**Exercise aim**
Scan the data below and state how many of its lines contain the word "table", giving only the figure.

**Data excerpts**

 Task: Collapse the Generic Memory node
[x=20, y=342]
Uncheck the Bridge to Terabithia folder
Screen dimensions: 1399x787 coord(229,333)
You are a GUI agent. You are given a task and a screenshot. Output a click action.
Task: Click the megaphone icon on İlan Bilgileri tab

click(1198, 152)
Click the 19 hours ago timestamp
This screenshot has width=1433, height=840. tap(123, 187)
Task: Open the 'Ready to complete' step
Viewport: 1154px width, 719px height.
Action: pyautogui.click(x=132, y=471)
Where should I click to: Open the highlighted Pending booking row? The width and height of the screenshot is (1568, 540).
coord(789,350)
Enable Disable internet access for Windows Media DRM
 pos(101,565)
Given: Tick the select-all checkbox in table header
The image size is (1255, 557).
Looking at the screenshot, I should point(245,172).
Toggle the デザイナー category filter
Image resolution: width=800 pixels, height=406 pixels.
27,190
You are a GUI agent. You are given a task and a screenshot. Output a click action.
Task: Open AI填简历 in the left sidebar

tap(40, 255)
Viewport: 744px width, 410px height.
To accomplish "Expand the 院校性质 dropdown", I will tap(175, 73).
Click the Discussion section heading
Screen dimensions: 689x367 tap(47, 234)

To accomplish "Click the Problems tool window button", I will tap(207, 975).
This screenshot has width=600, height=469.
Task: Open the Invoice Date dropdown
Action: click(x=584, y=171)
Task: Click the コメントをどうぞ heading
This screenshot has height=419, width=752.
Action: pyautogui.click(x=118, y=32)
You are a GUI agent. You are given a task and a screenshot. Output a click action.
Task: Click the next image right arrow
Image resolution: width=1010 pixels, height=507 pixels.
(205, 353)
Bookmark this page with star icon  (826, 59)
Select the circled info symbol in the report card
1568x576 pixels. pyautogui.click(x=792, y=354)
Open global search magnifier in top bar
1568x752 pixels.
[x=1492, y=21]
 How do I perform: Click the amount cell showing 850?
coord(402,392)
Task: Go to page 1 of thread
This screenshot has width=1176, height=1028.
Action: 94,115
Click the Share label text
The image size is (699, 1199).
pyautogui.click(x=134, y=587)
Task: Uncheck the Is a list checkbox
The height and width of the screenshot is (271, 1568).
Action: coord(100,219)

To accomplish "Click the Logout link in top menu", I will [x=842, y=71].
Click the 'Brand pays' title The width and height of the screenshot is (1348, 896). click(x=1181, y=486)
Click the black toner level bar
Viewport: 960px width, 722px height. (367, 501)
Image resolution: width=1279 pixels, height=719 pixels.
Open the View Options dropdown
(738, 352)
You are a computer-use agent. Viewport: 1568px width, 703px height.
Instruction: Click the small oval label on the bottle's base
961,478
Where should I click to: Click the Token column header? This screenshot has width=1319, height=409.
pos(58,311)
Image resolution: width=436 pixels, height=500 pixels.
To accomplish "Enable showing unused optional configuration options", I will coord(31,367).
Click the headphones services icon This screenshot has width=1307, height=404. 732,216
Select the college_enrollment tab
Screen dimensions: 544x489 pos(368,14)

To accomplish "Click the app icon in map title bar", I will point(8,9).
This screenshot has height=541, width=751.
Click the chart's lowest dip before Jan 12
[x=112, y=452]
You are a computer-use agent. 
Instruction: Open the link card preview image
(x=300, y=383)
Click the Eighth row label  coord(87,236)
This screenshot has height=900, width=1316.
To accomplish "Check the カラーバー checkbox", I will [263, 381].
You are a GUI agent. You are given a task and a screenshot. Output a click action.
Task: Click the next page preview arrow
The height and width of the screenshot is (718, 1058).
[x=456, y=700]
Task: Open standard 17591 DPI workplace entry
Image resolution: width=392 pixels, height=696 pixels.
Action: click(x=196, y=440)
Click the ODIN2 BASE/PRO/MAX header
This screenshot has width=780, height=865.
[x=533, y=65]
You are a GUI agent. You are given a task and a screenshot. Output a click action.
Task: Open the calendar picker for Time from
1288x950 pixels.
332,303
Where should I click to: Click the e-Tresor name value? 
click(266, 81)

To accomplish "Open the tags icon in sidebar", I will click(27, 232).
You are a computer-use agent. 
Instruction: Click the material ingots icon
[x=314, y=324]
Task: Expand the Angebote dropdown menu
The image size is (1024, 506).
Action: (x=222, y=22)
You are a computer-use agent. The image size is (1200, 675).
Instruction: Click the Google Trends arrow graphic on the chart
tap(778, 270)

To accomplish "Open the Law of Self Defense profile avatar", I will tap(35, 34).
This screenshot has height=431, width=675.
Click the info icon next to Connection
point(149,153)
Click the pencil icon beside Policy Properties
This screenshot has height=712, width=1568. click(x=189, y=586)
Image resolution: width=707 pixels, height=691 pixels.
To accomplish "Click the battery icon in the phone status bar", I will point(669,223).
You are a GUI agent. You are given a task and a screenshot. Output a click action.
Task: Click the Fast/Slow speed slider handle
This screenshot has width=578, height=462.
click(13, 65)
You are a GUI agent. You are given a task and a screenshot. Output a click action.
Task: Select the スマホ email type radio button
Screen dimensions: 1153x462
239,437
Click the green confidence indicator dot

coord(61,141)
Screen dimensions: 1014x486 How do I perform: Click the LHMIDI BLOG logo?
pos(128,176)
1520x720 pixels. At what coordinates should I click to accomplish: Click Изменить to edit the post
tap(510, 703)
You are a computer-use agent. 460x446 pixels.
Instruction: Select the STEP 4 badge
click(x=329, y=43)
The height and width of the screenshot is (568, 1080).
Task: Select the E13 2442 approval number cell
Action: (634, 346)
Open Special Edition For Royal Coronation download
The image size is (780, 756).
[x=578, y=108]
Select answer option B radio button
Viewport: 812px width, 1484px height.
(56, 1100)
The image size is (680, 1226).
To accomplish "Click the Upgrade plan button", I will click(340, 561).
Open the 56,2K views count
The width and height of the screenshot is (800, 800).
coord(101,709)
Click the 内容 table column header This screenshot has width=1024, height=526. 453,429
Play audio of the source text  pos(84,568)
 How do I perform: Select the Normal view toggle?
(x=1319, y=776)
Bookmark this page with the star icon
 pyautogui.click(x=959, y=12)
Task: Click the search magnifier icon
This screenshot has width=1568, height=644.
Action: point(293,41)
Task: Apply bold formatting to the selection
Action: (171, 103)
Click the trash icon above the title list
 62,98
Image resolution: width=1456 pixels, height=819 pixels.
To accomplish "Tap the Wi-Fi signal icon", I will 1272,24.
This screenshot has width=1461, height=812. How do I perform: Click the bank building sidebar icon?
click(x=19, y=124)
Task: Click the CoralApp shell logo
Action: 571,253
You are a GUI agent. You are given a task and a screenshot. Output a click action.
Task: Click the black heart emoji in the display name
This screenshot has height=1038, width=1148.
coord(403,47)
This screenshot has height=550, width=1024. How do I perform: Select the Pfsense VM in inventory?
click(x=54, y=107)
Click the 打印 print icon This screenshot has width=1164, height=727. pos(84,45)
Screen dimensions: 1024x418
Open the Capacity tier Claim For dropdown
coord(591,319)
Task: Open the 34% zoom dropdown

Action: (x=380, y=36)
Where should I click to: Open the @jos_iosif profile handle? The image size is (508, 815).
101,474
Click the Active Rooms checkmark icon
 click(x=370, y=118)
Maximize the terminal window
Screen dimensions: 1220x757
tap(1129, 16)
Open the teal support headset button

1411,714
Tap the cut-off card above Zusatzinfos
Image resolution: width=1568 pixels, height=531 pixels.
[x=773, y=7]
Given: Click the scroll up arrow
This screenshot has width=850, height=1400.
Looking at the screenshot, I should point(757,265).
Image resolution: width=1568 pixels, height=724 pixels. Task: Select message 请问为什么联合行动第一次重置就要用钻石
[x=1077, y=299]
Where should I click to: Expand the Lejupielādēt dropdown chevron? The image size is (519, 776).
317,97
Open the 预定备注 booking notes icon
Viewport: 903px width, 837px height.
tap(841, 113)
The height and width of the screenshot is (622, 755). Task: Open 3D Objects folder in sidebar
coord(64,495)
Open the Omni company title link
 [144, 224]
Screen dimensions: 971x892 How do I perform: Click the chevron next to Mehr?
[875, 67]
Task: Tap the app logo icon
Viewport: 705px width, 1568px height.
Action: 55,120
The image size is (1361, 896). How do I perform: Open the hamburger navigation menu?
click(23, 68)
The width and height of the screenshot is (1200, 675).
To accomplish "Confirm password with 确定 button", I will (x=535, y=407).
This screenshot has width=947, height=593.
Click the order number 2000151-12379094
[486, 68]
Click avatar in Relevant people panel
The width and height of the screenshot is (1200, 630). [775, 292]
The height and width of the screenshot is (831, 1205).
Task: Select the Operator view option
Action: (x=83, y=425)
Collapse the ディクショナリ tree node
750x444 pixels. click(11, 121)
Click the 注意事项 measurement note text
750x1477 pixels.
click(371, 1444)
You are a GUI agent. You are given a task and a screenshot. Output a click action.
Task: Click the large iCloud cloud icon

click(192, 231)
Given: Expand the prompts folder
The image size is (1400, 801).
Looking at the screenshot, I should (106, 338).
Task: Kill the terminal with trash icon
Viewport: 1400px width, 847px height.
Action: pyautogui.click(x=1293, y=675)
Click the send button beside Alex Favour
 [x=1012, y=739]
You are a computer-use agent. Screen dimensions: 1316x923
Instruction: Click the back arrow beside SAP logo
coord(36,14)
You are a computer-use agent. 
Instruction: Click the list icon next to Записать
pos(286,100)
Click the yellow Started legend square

**Answer section**
2